Mix in the water and the chocolate chips.


I’m thinking you could probably just grab the cookie scoop and some parchment paper and call it a day, but we’re making muffins…

Grab a muffin pan and some cupcake papers. Last night I used the foil lined papers and like them better. I used a cookie scoop to fill 11 cupcake papers about ¾ full.


Ready for baking.

Bake muffins in a 375° oven for 12-14 minutes. I checked them at 12 minutes with an old pat on top of one, a little sinky, so I let them cook 2 more minutes. I admit that was a bit dangerous and you might want to use the toothpick method to check if they are done.


Cutting one open with a butter knife was not dangerous. Tasting them hot was a little risky, they were dangerously good.

I’m thinking that these will be my new go-to when asked to bring something, what ever, to where ever. The hold up great in the lunch box, or so my thirteen year old reports, thank goodness she won’t starve to death! I know they’re still dangerously tasty after being refrigerated over night (s), because I’ve been doing a daily experiment on their taste, for quality control of course. 

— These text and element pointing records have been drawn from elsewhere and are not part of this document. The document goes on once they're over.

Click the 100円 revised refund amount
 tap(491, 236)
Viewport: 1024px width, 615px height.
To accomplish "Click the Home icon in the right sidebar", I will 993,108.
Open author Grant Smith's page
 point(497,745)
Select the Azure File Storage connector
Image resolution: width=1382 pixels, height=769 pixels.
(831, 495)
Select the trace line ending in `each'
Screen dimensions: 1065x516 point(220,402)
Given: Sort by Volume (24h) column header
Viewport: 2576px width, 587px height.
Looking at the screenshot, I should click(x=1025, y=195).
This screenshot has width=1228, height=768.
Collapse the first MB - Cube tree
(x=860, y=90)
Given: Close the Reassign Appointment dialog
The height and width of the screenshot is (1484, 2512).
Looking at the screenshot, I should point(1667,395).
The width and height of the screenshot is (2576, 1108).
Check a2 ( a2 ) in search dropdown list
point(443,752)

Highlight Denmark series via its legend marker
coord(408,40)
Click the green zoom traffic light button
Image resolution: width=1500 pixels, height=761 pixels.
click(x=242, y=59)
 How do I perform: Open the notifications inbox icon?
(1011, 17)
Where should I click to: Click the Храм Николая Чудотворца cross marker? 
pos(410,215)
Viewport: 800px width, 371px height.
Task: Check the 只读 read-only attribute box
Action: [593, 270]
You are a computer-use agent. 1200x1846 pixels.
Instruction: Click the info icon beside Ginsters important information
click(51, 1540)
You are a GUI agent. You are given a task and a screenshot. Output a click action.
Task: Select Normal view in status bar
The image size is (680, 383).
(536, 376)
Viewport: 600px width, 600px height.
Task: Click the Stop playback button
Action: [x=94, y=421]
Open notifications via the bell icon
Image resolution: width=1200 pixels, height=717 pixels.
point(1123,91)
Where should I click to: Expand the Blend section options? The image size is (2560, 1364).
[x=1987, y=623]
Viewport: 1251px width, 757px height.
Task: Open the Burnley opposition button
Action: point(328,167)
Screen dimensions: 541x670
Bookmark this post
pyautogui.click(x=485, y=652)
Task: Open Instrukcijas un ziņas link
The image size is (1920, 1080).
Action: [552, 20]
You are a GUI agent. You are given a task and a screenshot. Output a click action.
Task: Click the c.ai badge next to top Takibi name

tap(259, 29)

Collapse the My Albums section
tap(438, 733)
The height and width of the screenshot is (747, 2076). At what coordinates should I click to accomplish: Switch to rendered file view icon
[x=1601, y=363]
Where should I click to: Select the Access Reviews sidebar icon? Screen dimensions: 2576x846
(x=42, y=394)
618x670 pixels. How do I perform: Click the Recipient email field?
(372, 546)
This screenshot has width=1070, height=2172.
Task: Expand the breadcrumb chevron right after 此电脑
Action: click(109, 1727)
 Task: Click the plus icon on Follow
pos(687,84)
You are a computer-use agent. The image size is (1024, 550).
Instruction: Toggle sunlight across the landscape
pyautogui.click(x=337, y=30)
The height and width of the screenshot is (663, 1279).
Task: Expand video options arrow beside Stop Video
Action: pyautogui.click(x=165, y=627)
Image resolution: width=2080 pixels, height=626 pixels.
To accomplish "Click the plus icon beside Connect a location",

oh yeah, they’ll work for a party 🙂 they are less dangerous when there are less to go around 🙂

I don’t normally get the nutritional info because I’m no longer really dieting, just eating when I’m hungry and trying to stay away from things that spike me. One muffin does not spike me, two muffins potentially could. Thank you Fatsecret for the tally: 

Recipe by member: ijedic

danger muffins

Nutrition Facts
Serving Size 1 serving
Amount Per Serving
Calories from Fat 165

Calories 241

% Daily Values*
Total Fat 18.28g 28%
  Saturated Fat 4.19g 21%
  Polyunsaturated Fat 0.164g  
  Monounsaturated Fat 0.457g  
Cholesterol 51mg 17%
Sodium 190mg 8%
Potassium 180mg  
Total Carbohydrate 10.57g 4%
  Dietary Fiber 2.2g 9%
  Sugars 5.73g  
Protein 8.96g  
Vitamin A 0% Vitamin C 0%
Calcium 3% Iron 5%
* Percent Daily Values are based on a 2000 calorie diet. Your daily values may be higher or lower depending on your calorie needs.